Judge’s alarm over costs as former royal butler sues Max Clifford

Clifford: failed attempts to strike out claim

Clifford: failed attempts to strike out claim

The High Court has expressed its “considerable alarm” at the costs which might be incurred in an action being brought by one-time royal butler Paul Burrell against the former publicist Max Clifford.

However, Mr Justice Mann still rejected an application to strike out the claim on the basis that the level of likely damages meant it was not worth devoting any costs or court resources to it.

“The smallness of the damages claim is not a sufficient reason to say that a claim is an abuse of process,” he ruled in Burrell v Clifford [2015] EWHC 2001 (Ch), which was published yesterday even though it was handed down in July.

The case dates back to 2002, when Mr Burrell says he approached Mr Clifford – now in prison for sexual offences – for possible help in managing adverse publicity.
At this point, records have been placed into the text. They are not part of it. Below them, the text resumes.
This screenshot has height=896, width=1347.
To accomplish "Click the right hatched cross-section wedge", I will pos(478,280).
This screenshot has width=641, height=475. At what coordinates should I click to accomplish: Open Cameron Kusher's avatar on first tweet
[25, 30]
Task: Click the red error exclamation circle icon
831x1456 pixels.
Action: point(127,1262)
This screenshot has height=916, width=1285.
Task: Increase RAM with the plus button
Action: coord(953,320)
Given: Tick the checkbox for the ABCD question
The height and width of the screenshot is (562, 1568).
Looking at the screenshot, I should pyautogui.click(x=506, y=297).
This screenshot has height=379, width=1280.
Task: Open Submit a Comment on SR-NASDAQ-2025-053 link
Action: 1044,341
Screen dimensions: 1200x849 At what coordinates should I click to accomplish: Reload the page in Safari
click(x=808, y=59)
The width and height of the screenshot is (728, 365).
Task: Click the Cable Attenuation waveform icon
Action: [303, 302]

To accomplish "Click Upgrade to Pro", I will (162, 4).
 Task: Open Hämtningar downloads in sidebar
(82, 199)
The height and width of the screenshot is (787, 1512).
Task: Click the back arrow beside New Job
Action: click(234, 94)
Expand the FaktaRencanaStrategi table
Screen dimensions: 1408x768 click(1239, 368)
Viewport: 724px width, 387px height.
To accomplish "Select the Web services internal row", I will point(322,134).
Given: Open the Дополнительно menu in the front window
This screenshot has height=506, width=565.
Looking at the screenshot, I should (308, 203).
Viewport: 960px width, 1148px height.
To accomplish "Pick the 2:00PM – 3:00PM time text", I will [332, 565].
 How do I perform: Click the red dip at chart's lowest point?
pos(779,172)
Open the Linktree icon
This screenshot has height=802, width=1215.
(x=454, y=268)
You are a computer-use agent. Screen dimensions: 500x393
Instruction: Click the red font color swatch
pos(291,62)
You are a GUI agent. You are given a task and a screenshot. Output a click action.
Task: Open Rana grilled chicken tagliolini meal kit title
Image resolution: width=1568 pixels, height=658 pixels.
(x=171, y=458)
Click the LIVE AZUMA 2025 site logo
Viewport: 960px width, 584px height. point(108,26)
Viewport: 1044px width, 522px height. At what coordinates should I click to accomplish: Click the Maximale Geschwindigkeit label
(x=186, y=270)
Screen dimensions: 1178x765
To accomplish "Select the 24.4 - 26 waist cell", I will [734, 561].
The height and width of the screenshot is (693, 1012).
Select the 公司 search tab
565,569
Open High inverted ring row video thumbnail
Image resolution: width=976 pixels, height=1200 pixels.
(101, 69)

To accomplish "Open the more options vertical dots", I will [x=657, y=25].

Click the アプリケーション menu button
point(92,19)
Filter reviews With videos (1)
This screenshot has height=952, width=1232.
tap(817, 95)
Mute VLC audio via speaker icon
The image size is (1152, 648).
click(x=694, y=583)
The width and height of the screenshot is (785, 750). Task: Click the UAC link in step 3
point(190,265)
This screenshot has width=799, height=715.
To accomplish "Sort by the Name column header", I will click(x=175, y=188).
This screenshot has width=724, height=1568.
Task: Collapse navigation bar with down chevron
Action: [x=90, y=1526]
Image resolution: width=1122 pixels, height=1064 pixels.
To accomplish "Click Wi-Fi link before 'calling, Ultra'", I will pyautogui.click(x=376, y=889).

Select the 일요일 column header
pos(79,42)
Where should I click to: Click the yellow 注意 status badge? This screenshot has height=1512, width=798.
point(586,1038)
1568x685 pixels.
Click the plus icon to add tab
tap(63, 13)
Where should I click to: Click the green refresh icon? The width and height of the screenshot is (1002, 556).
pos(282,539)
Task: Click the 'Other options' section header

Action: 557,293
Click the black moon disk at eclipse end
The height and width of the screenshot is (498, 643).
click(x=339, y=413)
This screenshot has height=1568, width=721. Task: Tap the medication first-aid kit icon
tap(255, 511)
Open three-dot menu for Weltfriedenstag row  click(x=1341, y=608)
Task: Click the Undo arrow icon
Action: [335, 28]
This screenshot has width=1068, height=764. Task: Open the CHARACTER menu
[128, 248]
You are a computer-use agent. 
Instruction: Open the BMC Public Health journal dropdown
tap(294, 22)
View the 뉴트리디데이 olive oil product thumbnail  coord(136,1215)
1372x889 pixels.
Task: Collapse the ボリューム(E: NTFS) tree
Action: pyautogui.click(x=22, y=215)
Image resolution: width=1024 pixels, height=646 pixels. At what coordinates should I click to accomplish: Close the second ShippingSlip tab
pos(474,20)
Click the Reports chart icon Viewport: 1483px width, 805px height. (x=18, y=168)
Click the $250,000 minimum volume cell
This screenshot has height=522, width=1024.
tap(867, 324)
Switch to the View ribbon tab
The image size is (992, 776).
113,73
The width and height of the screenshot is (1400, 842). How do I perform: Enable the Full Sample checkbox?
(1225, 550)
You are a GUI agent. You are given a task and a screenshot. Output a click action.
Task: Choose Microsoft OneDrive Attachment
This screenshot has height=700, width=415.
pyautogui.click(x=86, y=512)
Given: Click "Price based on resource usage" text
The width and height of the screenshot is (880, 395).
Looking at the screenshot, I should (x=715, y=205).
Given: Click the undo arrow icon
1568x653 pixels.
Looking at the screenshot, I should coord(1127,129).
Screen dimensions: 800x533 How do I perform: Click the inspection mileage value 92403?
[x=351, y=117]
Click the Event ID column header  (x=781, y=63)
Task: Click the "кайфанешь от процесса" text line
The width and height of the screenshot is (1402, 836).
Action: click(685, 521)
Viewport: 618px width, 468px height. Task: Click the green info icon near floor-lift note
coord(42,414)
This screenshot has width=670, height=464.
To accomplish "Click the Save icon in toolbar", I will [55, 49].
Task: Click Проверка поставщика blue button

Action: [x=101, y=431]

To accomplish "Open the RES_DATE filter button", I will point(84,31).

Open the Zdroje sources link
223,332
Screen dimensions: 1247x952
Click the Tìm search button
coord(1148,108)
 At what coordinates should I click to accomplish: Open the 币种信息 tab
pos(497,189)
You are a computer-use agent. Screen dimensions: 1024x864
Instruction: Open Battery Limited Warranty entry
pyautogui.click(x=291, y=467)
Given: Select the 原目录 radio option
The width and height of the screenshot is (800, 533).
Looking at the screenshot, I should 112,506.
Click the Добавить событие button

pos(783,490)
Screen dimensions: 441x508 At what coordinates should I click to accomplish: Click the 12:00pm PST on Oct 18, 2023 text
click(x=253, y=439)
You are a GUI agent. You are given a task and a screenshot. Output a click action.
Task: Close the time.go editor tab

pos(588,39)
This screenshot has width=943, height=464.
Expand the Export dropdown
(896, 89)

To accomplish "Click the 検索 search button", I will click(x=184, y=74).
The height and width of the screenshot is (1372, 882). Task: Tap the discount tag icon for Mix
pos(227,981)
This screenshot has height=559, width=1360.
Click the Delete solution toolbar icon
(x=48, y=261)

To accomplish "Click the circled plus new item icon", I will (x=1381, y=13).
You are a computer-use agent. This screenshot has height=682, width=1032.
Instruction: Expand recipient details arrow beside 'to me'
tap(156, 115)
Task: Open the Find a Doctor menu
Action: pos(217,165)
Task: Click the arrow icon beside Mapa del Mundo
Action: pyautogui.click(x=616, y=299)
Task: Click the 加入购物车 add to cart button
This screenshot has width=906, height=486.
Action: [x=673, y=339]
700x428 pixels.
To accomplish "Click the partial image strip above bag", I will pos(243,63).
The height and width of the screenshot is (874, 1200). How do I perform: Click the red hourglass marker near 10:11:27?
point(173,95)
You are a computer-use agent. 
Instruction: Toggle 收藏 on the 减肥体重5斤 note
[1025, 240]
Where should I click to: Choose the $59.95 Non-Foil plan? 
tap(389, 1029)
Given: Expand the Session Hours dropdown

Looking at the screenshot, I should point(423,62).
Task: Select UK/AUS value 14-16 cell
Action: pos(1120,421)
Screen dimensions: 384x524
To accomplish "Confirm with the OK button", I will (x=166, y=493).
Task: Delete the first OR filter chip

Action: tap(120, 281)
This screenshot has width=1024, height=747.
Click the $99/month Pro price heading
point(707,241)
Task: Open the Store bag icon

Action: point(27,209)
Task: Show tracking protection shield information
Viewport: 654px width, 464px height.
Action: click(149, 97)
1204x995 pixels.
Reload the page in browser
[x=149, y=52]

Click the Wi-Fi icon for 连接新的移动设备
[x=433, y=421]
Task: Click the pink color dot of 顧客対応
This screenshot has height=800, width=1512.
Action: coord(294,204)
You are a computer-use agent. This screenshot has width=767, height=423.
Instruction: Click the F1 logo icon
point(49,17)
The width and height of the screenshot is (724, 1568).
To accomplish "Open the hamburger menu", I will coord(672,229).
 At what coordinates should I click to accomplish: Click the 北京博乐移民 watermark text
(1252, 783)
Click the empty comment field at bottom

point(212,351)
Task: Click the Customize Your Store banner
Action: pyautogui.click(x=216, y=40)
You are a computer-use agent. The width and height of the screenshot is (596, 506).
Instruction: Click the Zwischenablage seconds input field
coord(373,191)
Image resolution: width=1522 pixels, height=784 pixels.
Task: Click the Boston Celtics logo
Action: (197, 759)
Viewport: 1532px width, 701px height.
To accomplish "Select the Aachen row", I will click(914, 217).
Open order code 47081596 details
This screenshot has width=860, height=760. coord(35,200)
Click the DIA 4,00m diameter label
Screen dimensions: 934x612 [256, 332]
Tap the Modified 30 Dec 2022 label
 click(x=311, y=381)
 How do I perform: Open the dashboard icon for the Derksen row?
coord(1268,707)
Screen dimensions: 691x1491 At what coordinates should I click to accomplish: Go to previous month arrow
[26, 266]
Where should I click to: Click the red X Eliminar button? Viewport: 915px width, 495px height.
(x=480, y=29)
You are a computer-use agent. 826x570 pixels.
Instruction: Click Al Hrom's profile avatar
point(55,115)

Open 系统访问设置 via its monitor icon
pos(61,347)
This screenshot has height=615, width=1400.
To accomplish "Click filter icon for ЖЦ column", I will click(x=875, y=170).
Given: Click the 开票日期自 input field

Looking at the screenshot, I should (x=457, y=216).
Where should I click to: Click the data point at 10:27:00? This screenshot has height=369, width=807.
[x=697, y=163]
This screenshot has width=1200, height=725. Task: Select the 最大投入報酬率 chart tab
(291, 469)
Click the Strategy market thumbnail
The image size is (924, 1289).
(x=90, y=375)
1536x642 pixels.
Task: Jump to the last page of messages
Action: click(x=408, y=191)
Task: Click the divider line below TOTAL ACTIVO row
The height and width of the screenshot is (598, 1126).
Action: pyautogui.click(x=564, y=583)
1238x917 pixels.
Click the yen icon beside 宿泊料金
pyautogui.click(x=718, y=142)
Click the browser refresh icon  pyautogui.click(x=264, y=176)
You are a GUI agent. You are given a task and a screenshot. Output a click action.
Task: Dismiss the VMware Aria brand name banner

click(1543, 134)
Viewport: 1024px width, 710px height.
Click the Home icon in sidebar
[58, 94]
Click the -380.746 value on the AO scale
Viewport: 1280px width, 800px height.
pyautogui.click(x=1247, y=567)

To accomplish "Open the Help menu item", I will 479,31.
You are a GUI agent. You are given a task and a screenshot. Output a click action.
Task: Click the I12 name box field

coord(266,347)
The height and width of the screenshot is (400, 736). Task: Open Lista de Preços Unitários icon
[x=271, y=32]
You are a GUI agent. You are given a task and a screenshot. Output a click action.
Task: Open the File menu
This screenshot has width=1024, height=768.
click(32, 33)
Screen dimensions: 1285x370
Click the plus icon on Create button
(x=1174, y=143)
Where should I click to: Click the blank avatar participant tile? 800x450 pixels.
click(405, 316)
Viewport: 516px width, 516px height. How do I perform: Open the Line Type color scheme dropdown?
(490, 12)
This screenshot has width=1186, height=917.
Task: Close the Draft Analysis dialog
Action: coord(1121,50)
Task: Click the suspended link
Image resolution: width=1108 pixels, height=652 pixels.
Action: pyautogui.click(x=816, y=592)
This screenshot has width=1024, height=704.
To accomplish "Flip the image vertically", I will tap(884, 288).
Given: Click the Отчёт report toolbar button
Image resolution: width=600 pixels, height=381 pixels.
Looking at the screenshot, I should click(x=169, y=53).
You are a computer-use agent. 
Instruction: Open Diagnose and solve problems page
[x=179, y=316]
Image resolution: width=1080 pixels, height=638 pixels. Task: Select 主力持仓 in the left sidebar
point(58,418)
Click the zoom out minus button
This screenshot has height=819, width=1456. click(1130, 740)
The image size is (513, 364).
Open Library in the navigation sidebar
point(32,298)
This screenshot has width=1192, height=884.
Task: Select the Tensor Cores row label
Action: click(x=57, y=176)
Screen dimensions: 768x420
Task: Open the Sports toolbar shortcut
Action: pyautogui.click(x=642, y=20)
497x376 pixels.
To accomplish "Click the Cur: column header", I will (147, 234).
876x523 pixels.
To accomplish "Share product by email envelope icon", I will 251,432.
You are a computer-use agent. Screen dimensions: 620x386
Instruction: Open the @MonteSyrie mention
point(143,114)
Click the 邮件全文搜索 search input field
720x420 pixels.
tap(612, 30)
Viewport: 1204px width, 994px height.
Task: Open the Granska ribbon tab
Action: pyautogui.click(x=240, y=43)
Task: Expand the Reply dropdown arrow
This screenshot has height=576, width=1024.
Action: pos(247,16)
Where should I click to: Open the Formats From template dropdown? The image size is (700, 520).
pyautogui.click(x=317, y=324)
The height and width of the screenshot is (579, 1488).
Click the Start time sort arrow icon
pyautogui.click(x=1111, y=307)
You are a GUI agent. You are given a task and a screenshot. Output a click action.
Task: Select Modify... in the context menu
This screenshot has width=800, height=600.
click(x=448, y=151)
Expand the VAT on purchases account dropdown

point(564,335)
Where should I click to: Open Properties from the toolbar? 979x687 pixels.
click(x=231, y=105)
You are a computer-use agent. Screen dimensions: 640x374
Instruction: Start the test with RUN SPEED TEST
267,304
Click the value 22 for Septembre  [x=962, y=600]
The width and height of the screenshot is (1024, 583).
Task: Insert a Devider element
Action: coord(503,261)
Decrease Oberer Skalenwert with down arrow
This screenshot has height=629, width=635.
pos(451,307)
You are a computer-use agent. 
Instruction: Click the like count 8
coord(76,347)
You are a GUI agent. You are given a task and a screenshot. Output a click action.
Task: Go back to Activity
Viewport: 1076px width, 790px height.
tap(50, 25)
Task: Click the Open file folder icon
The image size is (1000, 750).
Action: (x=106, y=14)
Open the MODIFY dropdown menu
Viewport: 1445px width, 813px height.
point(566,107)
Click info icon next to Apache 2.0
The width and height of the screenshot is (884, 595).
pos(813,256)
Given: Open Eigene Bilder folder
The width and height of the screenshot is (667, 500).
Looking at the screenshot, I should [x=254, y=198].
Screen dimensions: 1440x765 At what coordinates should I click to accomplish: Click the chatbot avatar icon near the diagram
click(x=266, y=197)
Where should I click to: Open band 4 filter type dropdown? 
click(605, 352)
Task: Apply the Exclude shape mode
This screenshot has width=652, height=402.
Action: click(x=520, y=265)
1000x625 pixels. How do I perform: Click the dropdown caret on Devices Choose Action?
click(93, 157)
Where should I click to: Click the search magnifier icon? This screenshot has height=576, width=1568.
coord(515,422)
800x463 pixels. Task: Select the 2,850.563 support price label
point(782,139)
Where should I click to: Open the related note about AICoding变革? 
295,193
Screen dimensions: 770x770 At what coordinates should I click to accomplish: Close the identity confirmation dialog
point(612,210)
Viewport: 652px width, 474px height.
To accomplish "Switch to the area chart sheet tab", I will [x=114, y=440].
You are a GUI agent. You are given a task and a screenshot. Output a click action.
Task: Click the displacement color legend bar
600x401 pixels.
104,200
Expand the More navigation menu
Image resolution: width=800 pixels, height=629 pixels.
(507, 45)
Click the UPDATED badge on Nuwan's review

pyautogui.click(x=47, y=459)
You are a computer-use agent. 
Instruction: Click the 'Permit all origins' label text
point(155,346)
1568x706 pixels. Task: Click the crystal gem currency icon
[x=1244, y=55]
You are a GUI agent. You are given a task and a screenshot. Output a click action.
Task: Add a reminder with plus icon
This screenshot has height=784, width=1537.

He says Mr Clifford asked him to write down details about his relationship with various members of the Royal Family, but Mr Burrell insists that the information was given in confidence so that he could receive advice and assistance from Mr Clifford, and was not to be disclosed to third parties.

However, Mr Clifford “caused the letter to be faxed to Ms Rebekah Wade, then editor of the News of the World”, the act which underlies this action for breach of confidence and/or an infringement of privacy rights.

Mann J recounted: “Mr Clifford admits sending the fax, but it is his pleaded case that he was approached so that he could broker the sale of Mr Burrell’s story to a newspaper. It is admitted that the communications between Mr Burrell and Mr Clifford were confidential but it is also averred that the letter was written so that it could be used as a ‘pitch document’ to enable negotiations about the sale of the story, so that it could be disclosed for that purpose.”

As it happened, the newspaper did not report any story based on the fax, but various journalists may have seen it. It is not alleged that there was wider publication than that.

Having failed to have the case struck out on a Limitation Act argument, Mr Clifford argued that the claim was worth so little that it would be disproportionate for costs to be incurred in relation to it and/or for court resources to be devoted to determining it.

Costs budgets had been filed, and as at that date Mr Burrell had already incurred costs of over £28,000 (plus VAT) and estimated that further base costs of £232,000 would be incurred, plus possible success fees from his solicitors and counsel being on pre-Jackson conditional fee agreements. The defendant’s incurred costs were over £21,000 and estimated costs to trial were over £125,000.

Mann J found that while damages would not be large, they could still be substantial “in the sense of being more than nominal or minimal”.

“That means that this case is not rendered an abuse of process by reason of a nugatory claim for damages in the absence of any other worthwhile claim for relief. The smallness of the damages claim is not a sufficient reason to say that a claim is an abuse of process.”

He continued: “I regard the levels of costs which might have to be incurred in these proceedings with considerable alarm. The undesirability of that level of costs is something to which the court must be alert, but there are other ways of dealing with that.

“First, a proper costs budgeting process should inevitably take into account the likely value of the claim. I do not intend to pre-judge the costs budgeting hearing in any way, but cannot resist saying that spending another £232,000 is prima facie not at all sensible, and I agree with [Mr Clifford’s barrister] that a privately paying litigant without the benefit of a CFA would be highly unlikely to contemplate spending that money in these circumstances.

“Costs budgeting is therefore a way of trying to achieve a reduction in the disproportionality of the costs likely to be incurred and the amount of money at stake.

“Second, if the defendant is worried about his exposure to that amount of costs (perhaps doubled by the uplift) then it is open to the defendant to protect himself by a well-judged part 36 offer. Third, proper case management should be able to keep the costs within sensible bounds.”